[Recorded data]
# # # # # # #

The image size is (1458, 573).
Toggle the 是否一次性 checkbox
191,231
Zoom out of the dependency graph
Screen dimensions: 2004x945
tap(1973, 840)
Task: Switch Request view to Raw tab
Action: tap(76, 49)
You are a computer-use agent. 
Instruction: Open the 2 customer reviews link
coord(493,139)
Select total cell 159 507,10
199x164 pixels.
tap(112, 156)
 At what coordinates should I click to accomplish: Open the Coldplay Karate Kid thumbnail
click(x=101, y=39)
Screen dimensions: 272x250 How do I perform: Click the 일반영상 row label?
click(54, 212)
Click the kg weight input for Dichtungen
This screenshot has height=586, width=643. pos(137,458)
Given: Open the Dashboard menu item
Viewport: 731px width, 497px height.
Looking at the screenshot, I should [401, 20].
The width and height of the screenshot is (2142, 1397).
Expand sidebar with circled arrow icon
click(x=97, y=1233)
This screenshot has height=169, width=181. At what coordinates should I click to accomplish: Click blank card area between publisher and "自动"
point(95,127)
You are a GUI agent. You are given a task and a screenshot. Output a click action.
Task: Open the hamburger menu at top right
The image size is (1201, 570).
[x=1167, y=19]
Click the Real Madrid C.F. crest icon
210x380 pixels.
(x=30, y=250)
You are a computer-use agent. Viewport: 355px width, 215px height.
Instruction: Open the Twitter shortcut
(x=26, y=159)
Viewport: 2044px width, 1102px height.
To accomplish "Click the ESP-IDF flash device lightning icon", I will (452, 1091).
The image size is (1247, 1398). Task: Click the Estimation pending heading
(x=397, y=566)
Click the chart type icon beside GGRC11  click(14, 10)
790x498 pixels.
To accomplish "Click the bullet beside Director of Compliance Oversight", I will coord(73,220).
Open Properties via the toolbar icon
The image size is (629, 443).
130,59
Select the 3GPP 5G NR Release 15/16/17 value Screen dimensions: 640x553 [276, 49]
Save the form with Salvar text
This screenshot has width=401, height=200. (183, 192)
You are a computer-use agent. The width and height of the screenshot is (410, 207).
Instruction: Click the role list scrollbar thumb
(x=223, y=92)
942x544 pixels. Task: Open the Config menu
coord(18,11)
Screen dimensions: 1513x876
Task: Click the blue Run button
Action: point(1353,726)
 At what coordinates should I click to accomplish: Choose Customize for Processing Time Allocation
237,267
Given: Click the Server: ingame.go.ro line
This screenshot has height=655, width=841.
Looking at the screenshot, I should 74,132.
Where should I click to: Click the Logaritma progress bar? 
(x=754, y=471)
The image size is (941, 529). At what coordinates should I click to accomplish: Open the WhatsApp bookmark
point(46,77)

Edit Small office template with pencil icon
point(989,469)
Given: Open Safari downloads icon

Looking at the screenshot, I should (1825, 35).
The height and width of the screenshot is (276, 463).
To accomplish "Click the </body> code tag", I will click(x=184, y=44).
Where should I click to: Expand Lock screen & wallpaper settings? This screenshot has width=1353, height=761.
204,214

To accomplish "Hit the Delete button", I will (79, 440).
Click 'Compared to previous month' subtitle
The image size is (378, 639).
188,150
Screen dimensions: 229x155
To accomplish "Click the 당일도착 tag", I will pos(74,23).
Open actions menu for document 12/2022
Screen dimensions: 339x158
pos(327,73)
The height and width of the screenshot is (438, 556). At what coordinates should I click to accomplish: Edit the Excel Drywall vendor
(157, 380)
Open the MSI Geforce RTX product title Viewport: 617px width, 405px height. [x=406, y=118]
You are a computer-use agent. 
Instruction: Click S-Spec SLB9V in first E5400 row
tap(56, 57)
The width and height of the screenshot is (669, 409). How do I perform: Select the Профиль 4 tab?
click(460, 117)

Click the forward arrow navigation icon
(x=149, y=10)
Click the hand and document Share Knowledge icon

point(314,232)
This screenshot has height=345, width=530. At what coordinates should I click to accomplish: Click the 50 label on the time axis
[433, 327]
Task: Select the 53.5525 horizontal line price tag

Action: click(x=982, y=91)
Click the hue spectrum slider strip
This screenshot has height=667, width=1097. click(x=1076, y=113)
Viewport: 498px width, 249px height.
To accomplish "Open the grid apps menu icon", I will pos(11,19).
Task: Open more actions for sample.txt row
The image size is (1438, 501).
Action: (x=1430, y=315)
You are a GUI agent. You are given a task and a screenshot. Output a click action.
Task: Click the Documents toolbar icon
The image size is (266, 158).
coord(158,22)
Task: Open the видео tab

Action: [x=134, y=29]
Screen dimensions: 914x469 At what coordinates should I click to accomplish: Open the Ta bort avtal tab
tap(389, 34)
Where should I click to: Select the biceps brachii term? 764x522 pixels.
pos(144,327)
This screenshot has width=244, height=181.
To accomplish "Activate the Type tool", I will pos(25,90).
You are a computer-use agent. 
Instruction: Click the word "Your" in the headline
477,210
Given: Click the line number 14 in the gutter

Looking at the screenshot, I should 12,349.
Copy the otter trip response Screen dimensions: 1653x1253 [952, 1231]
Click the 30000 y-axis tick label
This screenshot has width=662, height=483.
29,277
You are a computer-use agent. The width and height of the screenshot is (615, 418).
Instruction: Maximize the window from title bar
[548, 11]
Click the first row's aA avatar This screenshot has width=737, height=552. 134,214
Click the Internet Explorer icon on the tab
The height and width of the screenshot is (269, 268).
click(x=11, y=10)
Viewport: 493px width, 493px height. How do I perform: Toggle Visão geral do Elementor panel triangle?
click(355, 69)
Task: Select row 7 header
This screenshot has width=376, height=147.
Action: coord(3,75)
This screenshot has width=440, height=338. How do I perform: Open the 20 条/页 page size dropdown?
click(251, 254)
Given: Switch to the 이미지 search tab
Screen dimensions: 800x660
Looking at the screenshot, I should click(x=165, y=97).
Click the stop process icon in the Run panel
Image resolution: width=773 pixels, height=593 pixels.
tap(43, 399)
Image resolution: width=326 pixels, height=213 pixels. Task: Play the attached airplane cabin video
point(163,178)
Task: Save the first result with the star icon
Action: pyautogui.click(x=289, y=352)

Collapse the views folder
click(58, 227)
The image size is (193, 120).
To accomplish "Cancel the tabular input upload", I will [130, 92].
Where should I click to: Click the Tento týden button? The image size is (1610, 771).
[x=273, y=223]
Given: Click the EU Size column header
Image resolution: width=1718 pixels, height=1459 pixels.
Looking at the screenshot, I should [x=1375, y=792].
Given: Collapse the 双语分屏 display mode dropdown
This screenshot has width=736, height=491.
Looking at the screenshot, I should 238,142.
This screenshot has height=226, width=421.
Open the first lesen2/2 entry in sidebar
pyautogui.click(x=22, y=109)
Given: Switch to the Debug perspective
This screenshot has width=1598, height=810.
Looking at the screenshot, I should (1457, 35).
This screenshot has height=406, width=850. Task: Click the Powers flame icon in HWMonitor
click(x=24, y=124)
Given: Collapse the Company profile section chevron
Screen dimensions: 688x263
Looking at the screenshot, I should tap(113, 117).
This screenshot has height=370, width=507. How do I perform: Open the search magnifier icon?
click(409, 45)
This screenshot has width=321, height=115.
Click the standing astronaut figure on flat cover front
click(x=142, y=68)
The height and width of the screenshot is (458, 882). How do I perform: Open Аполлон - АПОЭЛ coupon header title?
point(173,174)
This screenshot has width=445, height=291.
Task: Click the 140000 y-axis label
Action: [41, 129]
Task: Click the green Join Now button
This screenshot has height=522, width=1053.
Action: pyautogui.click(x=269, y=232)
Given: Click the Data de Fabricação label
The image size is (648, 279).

# # # # # # #

#### [Exercise requirements]
Repeat the rows starting with the line that contains "This screenshot has height=345, width=530." and going on through the line that contains "Looking at the screenshot, I should 12,349.".

#### [Output below]
This screenshot has height=345, width=530. At what coordinates should I click to accomplish: Click the 50 label on the time axis
[433, 327]
Task: Select the 53.5525 horizontal line price tag

Action: click(x=982, y=91)
Click the hue spectrum slider strip
This screenshot has height=667, width=1097. click(x=1076, y=113)
Viewport: 498px width, 249px height.
To accomplish "Open the grid apps menu icon", I will pos(11,19).
Task: Open more actions for sample.txt row
The image size is (1438, 501).
Action: (x=1430, y=315)
You are a GUI agent. You are given a task and a screenshot. Output a click action.
Task: Click the Documents toolbar icon
The image size is (266, 158).
coord(158,22)
Task: Open the видео tab

Action: [x=134, y=29]
Screen dimensions: 914x469 At what coordinates should I click to accomplish: Open the Ta bort avtal tab
tap(389, 34)
Where should I click to: Select the biceps brachii term? 764x522 pixels.
pos(144,327)
This screenshot has width=244, height=181.
To accomplish "Activate the Type tool", I will pos(25,90).
You are a computer-use agent. 
Instruction: Click the word "Your" in the headline
477,210
Given: Click the line number 14 in the gutter

Looking at the screenshot, I should 12,349.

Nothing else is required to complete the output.